— TASK STATEMENT —
In the excerpt below about becoming a science fiction fan, list every word the writer places in parentheses as an alternative to "changed."

— SELECTED EXCERPT —
Because I don't want to die, and writing about the future, about worlds I'll never really see, gives me the sense of living forever.  
That's a recent answer.  It popped into my head sometime during the last couple of weeks.  Like the identity issue, I've not explored it all that fully, but I put it out there.  
Because speculative fiction shows me where I ought to be.  
That's an answer thrown out there to see if it sticks to the wall.  It's a recollection of how I became a science fiction fan in the first place.  As a boy of about thirteen years or so, I was already following the path to nerd-dom.  I was studious.  I loved reading, histories and biographies.  I was a member of our school's chess club, never lower that third on the rankings list.  When uncles, aunts and grandparents asked me what I wanted to be when I grew up, I'd tell them I wanted to be a doctor.  I said it not because medicine interested me more than anything else, but because it was the smartest, most different occupation I could think of the first time I was asked.  When everyone seemed to approve of the answer as much as they did, I just kept repeating it.  
Then a classmate showed me a copy of a book he was writing by someone named "Heinlein."  He told me about something called "science fiction."  He intrigued me enough to go the library and check out a book by the same author called "Tunnels in the Sky."  
I sat up in bed all night reading that book from cover to cover.  It changed me (Warped?  Twisted?  Liberated?) in ways that, as this blog demonstrates, I'm still trying to fathom.

— SOURCE DATA —
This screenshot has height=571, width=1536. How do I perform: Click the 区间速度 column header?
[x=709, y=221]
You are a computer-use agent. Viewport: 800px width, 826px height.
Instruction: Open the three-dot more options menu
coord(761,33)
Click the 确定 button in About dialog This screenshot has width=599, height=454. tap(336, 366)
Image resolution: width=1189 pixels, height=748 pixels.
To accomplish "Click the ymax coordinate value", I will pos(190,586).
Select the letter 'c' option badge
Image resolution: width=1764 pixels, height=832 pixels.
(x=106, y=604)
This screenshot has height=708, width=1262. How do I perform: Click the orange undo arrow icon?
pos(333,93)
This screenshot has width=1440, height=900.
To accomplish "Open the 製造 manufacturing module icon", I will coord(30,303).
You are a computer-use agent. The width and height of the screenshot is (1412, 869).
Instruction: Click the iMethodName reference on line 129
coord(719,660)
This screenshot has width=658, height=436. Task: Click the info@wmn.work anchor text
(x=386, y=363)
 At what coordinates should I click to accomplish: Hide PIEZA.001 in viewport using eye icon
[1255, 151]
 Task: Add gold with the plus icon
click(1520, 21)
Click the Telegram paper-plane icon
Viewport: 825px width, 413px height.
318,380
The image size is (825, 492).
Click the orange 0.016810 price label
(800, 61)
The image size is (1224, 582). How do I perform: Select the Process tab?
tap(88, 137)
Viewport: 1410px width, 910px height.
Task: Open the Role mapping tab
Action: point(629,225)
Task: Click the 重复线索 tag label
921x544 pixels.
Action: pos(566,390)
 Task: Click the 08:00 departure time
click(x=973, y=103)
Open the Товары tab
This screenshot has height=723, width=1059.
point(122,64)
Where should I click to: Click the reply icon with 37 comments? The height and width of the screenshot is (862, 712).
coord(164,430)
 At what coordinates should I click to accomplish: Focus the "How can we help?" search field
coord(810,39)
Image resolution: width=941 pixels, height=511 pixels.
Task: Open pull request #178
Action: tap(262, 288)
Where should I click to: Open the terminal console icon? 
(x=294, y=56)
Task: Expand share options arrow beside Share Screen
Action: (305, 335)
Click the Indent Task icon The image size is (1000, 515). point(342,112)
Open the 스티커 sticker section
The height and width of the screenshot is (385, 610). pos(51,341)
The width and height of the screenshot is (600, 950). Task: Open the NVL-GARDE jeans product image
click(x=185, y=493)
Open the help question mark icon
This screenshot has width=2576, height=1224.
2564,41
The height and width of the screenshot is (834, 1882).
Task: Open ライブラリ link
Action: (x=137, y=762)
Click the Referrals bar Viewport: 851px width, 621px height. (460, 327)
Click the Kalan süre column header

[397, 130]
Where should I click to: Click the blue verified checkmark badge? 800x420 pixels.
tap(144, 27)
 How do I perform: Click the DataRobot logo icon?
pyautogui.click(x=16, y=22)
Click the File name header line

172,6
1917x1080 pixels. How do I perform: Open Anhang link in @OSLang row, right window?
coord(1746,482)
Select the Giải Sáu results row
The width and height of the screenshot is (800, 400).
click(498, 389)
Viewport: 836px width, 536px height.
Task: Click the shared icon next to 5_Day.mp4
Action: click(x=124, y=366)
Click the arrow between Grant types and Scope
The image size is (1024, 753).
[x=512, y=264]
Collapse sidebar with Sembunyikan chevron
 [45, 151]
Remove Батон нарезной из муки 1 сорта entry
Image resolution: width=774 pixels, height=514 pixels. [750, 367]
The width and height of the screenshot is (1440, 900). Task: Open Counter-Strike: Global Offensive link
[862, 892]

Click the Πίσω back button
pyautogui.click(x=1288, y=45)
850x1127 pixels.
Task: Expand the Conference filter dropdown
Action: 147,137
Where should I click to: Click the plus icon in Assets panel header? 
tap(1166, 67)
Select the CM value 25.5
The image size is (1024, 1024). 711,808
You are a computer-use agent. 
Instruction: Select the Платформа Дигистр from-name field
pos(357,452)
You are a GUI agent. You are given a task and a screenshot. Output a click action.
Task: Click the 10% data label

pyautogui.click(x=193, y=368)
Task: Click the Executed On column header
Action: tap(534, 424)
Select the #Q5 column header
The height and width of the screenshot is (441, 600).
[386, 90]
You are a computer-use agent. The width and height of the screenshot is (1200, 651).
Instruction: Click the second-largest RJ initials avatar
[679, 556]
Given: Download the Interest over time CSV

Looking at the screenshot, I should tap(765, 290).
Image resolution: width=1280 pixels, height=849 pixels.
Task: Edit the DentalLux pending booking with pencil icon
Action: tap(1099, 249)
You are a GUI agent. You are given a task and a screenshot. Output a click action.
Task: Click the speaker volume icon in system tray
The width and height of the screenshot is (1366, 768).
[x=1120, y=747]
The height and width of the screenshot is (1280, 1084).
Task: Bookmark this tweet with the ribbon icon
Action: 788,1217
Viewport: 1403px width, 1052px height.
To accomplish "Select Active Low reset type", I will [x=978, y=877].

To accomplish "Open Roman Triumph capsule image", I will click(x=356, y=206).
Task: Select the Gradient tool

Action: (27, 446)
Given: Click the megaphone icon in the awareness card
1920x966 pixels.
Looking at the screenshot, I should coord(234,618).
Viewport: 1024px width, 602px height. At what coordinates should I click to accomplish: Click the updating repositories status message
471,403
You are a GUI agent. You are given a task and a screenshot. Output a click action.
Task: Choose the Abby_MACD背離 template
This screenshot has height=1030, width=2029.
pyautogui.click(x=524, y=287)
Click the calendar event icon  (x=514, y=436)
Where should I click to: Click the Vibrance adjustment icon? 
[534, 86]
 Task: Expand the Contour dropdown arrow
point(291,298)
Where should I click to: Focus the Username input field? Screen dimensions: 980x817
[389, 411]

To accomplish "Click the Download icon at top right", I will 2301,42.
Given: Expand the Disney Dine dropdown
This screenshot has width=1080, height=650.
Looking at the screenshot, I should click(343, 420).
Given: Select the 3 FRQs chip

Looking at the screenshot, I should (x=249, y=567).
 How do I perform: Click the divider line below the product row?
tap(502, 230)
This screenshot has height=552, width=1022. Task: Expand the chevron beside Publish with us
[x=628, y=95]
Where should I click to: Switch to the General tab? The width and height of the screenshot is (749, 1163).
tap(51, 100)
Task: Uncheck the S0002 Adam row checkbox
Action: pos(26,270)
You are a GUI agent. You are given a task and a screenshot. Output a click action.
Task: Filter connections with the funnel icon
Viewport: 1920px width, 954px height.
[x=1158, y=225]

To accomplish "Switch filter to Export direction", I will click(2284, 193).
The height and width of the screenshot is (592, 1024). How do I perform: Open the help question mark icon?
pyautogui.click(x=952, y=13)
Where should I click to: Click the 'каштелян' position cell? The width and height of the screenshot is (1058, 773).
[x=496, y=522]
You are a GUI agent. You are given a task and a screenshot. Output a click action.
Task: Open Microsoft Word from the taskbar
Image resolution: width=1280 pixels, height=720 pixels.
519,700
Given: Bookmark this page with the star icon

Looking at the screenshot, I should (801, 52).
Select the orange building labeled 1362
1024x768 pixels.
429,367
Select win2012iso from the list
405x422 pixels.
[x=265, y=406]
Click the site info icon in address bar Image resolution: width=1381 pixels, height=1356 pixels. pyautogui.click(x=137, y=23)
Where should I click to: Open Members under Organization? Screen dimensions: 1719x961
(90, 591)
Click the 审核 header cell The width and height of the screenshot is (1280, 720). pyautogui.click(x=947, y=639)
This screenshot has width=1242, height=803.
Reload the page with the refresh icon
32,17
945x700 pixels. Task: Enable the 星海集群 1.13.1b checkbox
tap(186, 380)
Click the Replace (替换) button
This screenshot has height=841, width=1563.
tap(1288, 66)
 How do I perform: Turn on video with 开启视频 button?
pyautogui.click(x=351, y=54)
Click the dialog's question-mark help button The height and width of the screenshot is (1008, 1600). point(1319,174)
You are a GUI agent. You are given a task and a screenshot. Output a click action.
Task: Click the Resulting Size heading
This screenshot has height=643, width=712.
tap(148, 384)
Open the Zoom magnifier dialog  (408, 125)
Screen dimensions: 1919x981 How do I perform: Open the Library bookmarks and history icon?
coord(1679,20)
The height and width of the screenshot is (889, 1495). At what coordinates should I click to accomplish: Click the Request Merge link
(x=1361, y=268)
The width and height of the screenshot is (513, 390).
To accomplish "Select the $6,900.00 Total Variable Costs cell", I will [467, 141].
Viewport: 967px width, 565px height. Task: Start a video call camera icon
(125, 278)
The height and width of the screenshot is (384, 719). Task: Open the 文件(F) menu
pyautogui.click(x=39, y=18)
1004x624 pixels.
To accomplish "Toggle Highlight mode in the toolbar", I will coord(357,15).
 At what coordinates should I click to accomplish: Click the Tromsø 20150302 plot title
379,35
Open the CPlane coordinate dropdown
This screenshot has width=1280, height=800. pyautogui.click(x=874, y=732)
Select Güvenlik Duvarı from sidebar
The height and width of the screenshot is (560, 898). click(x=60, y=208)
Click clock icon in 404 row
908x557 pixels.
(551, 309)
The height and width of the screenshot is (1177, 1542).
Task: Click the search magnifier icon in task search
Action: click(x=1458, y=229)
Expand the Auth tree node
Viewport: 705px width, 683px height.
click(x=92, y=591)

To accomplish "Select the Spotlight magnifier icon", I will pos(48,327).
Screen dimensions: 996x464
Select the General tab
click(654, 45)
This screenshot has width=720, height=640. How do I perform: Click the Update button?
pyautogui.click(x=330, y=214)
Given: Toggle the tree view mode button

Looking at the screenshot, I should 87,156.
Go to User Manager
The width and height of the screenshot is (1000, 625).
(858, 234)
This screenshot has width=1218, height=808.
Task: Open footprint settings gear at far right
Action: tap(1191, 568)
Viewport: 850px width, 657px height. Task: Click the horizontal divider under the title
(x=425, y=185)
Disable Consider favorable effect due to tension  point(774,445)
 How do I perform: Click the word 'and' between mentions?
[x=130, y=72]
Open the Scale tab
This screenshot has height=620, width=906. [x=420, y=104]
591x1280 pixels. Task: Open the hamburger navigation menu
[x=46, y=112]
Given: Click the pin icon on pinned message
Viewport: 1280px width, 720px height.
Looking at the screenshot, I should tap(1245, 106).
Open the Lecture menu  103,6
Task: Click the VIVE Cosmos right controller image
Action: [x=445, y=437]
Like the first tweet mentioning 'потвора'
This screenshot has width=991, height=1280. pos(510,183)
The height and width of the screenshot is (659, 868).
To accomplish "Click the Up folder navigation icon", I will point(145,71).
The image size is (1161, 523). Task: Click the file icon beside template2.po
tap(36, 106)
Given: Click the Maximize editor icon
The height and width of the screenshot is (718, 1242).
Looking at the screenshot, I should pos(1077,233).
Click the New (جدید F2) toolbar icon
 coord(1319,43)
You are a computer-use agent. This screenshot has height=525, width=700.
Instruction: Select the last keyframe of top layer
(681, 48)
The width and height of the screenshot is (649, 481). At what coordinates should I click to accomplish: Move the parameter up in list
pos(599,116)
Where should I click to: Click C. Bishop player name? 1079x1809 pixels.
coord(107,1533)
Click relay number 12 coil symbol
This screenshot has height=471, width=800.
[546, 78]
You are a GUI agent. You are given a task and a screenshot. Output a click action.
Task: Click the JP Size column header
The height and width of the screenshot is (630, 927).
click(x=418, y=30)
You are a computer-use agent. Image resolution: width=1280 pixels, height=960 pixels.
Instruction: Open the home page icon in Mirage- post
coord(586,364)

— OUTPUT OF THE EXERCISE —
Warped, Twisted, Liberated